There could be no doubt that President Yeltsin had won, if victory it still is after a day of violence far worse than anything seen in Moscow at the time of the 1917 Bolshevik revolution. He had smashed what, in a brief pre-recorded television address aired at the start of the assault, he called a 'Communist-fascist mutiny'. Moscow had been saved, supporters said, from a second October revolution. And, with the world's second most powerful military showing no signs of serious division, the world seemed saved, for now at least, from the nightmare of civil war in a country with 10,000 nuclear warheads, a spectre raised on Sunday when demonstrators burst police lines, turning 11 days of confrontation between president and parliament into a clash of arms.

But last night there was still danger enough in the streets of Moscow. Fires raged out of control at the White House, the battered parliament building pounded into submission by a barrage of fire from government tanks and machine guns - watched by Muscovites lining the Kalinin Bridge - and then torched by its fleeing garrison. Tracer fire arched above high-rise office blocks along Novy Arbat, machine guns chattered near the Stalin skyscraper of the foreign ministry, and snipers aimed at pedestrians near the American embassy.

Rebels launched a brief attack on the Moscow's main television studio last night, but it was far less threatening than an assault on Sunday night that left 62 dead. Television studios were also a target in St Peterburg, where some 1,000 anti-Yeltsin demonstrators demanded air time.

Several newspapers, including Pravda and the far-right weekly Den, were ordered closed, though editors said they expected the ban to be temporary. Fighting raged at dusk yesterday around one of Moscow's main printing presses, run by Moskovsky Komsomolets newspaper. Mr Yeltsin also declared illegal the 'red-brown' National Salvation Front, the Russian Communist Party, the neo- fascist Pamyat and the Officers' Union, an assembly of embittered retired or sacked Soviet officers.

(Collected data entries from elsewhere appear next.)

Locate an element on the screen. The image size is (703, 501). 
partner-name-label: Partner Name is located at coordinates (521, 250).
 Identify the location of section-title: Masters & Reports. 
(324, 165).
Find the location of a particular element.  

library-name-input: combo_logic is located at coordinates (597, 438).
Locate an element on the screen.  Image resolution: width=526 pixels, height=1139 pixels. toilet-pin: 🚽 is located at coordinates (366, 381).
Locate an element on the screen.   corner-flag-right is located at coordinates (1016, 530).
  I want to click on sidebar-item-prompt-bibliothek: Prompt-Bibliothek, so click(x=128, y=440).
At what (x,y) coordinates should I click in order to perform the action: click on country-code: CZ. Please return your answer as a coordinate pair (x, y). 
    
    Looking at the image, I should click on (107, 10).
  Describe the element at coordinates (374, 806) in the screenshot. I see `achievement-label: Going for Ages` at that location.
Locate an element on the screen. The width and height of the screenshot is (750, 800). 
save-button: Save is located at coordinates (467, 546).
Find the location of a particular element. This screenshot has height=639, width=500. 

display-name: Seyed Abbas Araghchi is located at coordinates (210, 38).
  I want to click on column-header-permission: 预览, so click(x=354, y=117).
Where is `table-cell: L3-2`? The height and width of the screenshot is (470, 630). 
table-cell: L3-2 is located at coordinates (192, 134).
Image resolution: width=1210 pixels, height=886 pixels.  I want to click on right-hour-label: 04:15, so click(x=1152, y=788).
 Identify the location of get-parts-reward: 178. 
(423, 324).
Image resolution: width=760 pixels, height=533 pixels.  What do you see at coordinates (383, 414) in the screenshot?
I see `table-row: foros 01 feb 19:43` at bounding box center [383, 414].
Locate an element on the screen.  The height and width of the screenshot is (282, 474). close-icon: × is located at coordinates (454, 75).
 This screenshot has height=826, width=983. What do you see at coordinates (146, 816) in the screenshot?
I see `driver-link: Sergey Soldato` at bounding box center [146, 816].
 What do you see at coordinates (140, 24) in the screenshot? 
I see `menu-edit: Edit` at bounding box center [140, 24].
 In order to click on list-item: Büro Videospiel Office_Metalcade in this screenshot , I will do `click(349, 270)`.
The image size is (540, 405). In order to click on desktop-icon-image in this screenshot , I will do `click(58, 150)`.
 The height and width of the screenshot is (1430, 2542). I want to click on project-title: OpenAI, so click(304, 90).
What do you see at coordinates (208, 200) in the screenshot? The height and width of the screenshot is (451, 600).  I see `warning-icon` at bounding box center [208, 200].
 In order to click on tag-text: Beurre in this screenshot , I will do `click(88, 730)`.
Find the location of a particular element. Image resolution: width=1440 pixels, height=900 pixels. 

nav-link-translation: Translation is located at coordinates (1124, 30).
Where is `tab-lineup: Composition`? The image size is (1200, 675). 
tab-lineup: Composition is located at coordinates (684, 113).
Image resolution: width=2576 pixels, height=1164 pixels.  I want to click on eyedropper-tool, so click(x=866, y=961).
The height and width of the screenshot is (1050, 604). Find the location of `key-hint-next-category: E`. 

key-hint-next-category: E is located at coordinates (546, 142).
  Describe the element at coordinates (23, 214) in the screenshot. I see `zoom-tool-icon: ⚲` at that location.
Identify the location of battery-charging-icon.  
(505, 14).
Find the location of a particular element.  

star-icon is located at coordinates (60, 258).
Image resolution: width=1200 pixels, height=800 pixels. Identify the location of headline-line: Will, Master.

There was sporadic gunfire at the White House itself, where Itar-Tass news agency said 300 fighters had refused to join a mass exodus and would fight on despite the surrender of their leaders, Mr Rutskoi, Mr Khasbulatov, the parliament's self-styled Defence Minister Vladislav Achalov and their militia chief, Albert Makashov. By early this morning, though, nearly all seemed to have fled and were being hunted down by government forces.

Mr Yeltsin's aides emphasised elections - not a crackdown. Elections in December for a new legislature lie at the heart of the turmoil. They were ordered by Mr Yeltsin in a decree which he himself conceded was unconstitutional and his opponents condemned as tantamount to a coup but which the Kremlin said was necessary to break the 18-month political standoff with the Soviet-era legislature.